Un complément à l’égouttage naturel

Le sel absorbe naturellement l’humidité. C’est pourquoi il fut très tôt utilisé par l’Homme pour finaliser l’égouttage du fromage (libération du petit lait ou lactosérum). Il permet ainsi de stabiliser la forme du fromage.

Une sélection de la flore microbienne

Le sel régule l’activité de l’eau, ce qui freine les développements microbiens et les actions enzymatiques indésirables. Il joue ainsi un rôle de conservateur et permet l’affinage. Mieux encore, s’il limite les agents pathogènes, le sel laisse le champ libre aux « bons » microorganismes dans et sur le fromage. Il sélectionne ainsi la flore indispensable à la formation de la croûte et, dans les fromages à pâtes persillées (bleu d’Auvergne, fourme d’Ambert, roquefort…), le Penicillium (moisissures bleu-vert) peut se développer grâce à sa résistance naturelle au sel.

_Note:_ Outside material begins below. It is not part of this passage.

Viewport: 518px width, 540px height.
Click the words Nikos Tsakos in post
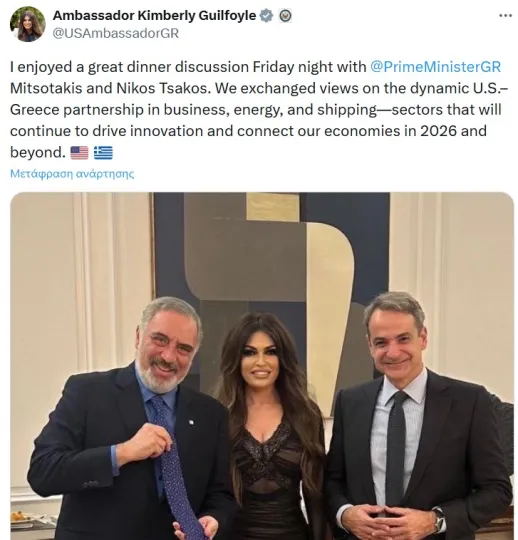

Un sel pour chaque fromage

A chaque fromage, sa qualité spécifique de sel. Les producteurs de sel proposent une large gamme en fonction de la taille des cristaux, de son origine ou de sa coulabilité, afin de répondre à toutes les attentes. Ainsi, le sel participe à l’équilibre de l’écosystème microbien des fromages, en accroissant leur potentiel organoleptique (développement du goût et de l’arôme, formation et aspect de la croûte…). Cet équilibre est essentiel à la typicité et à l’identité de chaque fromage.